What to do - Retype the stretch of the piece on Deal Hudson from "As you well" through "with Chicken George.", word for word.

Given passage -
== Segment start ==

Deal Hudson is a religious man with a funny name. He publishes a journal called Crisis, a Conservative Roman Catholic periodical, and is a name well-known among virtually any cadre of Bible-thumping holier-than-thous. Because both Deal and President George the Lesser are tight with Jesus, it's inevitable that Deal would push his deal on Chicken George at some point.
As you well know, Chicken George is a weak-willed man. Many uninformed people are. So when Deal Hudson promised Chicken George that he could become the president's right-hand Jesus man, reaching out to religious groups across the nation and convincing them to cast their votes for the burning Bush, Chicken George said yes. Why wouldn't he? Chicken George's most-trusted advisor, other than the old man in the other room who has three heart attacks a week, is Karl Rove. If Karl says Deal Hudson is OK, then Deal Hudson is OK with Chicken George.
Surely, Rove showed — or at least explained — Hudson's resume to Chicken George. Chicken George is not a wise man, but he surely knew that being an instructor at Fordham University, which Hudson was from 1989 to 1995, was impressive. Being the publisher of a religious magazine sure didn't hurt Hudson, either — especially when that magazine embraces such Republican sirens as Peggy Noonan. Chicken George was smitten.

== Segment end ==

Data drawn from a collection:
== Segment start ==

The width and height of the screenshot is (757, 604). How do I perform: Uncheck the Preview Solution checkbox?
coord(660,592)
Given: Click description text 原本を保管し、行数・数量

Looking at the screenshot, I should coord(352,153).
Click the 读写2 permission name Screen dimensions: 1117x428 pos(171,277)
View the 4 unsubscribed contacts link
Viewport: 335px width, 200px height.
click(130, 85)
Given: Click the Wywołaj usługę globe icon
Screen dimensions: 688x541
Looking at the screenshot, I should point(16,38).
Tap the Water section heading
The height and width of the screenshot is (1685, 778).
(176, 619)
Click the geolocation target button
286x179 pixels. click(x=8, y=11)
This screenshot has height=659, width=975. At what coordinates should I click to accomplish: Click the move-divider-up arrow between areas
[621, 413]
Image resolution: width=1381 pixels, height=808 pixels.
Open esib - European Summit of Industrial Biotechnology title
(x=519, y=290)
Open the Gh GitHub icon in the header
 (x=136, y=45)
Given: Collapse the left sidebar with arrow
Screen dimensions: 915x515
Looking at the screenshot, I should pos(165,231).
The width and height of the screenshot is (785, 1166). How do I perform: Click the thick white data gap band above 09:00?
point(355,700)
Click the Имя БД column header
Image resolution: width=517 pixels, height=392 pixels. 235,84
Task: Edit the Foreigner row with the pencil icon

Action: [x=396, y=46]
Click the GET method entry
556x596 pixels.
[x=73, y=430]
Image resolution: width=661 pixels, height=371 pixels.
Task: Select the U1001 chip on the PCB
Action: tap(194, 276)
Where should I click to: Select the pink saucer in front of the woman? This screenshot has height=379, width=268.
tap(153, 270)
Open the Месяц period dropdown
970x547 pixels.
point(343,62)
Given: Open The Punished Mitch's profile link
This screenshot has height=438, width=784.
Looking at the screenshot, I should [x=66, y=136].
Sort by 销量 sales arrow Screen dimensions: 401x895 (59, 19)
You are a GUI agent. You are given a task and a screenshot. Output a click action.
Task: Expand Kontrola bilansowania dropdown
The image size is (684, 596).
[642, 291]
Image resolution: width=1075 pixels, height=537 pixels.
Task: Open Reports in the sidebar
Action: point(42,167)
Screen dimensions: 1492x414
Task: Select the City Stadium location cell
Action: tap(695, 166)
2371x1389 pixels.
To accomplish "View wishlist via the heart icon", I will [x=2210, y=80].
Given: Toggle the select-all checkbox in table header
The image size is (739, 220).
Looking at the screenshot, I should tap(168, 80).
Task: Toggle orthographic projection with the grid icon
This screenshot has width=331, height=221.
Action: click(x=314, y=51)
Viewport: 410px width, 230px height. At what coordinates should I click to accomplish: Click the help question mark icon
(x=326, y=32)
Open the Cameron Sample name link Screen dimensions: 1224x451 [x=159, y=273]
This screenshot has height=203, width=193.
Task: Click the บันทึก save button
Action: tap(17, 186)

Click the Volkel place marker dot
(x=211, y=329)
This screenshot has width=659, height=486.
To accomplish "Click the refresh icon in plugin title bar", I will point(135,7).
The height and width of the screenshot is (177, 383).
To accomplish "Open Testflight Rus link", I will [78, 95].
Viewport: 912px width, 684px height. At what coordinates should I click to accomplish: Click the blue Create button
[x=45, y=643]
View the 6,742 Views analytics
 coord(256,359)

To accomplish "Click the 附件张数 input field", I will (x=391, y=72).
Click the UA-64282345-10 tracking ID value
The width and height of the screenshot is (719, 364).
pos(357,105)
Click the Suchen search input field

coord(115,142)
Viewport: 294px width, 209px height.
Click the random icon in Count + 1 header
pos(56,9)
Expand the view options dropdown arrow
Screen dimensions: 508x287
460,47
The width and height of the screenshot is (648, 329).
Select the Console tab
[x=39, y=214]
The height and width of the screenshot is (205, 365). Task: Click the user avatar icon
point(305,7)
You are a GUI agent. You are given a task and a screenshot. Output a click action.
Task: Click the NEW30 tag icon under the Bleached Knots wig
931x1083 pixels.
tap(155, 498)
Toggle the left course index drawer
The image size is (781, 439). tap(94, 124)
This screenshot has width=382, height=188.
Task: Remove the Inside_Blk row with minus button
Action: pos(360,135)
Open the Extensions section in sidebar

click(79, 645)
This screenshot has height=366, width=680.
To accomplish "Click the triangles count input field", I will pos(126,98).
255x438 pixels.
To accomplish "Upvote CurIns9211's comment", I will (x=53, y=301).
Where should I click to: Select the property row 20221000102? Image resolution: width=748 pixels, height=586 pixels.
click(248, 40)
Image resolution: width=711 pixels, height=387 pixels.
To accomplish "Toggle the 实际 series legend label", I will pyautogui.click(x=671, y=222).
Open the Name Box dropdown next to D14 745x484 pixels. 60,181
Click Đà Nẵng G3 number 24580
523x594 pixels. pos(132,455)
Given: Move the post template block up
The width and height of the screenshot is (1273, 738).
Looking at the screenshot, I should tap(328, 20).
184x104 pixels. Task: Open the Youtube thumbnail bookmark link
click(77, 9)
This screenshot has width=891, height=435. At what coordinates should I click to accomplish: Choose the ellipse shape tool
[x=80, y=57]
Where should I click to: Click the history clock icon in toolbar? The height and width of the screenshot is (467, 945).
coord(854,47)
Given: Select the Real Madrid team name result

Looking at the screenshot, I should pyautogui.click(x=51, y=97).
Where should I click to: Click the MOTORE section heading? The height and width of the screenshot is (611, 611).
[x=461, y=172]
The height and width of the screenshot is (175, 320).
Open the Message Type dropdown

== Segment end ==

Answer space -
As you well know, Chicken George is a weak-willed man. Many uninformed people are. So when Deal Hudson promised Chicken George that he could become the president's right-hand Jesus man, reaching out to religious groups across the nation and convincing them to cast their votes for the burning Bush, Chicken George said yes. Why wouldn't he? Chicken George's most-trusted advisor, other than the old man in the other room who has three heart attacks a week, is Karl Rove. If Karl says Deal Hudson is OK, then Deal Hudson is OK with Chicken George.